NEW YORK – New research has highlighted genetic risk scores for cardiovascular disease (CVD) in individuals in China, including scores that can be combined with lifestyle information to predict risks of early-onset coronary artery disease (CAD), late-onset CAD, and ischemic stroke (IS) in this population.

Their findings, published in the journal Nature Human Behaviour on Wednesday, provided potential clues to the previously reported rise in CVD in individuals between the ages of 15 and 49 years old, along with declining rates of CVD in individuals over 50 around the world during the past few decades.

"Early-onset CVD is affecting a growing number of younger adults, underscoring the urgent need for effective prevention," co-senior and co-corresponding authors Jun Lv and Liming Li, public health researchers at Peking University and the Key Laboratory of Epidemiology of Major Diseases, and their colleagues wrote.

While past studies suggest early-onset heart conditions appear to have both genetic and environmental contributors, they noted that CAD genetic risk scores established in European populations tend to show little to no clinical utility for individuals from East Asia, prompting a search for variants that can be used for predicting early-onset CAD and other forms of CVD in these populations.

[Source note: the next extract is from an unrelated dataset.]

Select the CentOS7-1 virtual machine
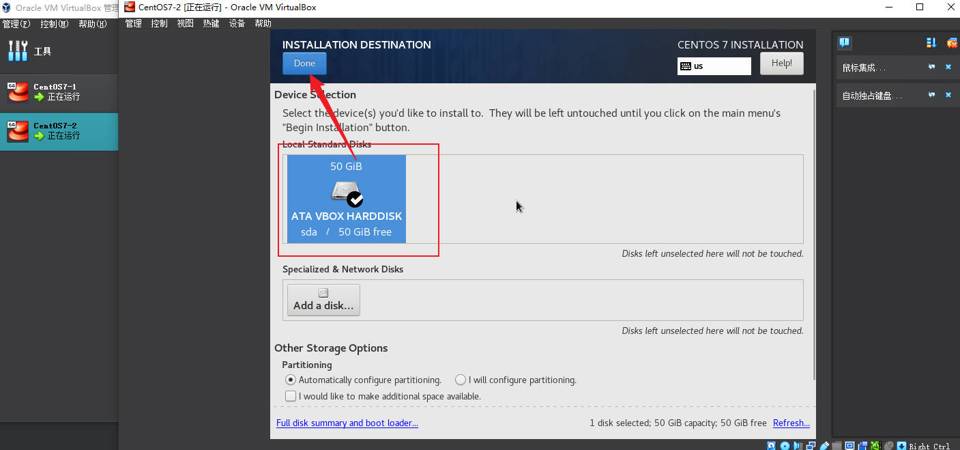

With that in mind, members of the China Kadoorie Biobank Collaborative Group brought together data for 96,400 adult individuals enrolled through a prospective study in China. By combining polygenic risk score (PRS) clues from past CVD-related genome-wide association studies in individuals of East Asian or European ancestry, the researchers came up with trait-specific "MetaPRSs" for coronary artery disease (CAD), ischemic stroke (IS), and intracerebral hemorrhage (ICH).

The team initially assessed the 3.7 million-variant MetaPRS for CAD, a MetaPRS encompassing 4.8 million variants involved in IS risk, and an ICH MetaPRS spanning some 2.1 million variants in a training set of 24,251 Chinese participants before evaluating the performance of the three risk scores in another 72,149 individuals from China.

By incorporating participants' self-reported lifestyle data — ranging from smoking and dietary habits to physical activity, body mass index, and waist circumference measures — the investigators saw an interplay between genetic risk and lifestyle factors, particularly when it came to the risk of early-/late-onset CAD and IS.

"We observed additive interactions between genetic risk and lifestyles on early-onset CAD and IS and late-onset CAD," the authors wrote.

The investigators found that individuals at high genetic risk of early-onset CAD had a far greater reduction in their risk of disease by shifting to favorable lifestyle factors than did individuals at low risk of early-onset CAD. They estimated that favorable lifestyle factors would dial down risk by roughly 14.7-fold in the genetically high-risk group compared to a group at low genetic risk.

Similar, albeit less-dramatic risk reductions turned up when the team considered lifestyle effects on the genetic risk of late-onset CAD and IS, where individuals with high genetic risk were expected to reduce their absolute risk of each disease by 2.6-fold and 2.5-fold, respectively, if positive lifestyle changes were achieved.

"With genetic tests becoming affordable and popular, lifestyle improvements may be of greater interest to young adults at high genetic risk and have larger public health consequences," the authors suggested, calling it a "vision of precision prevention."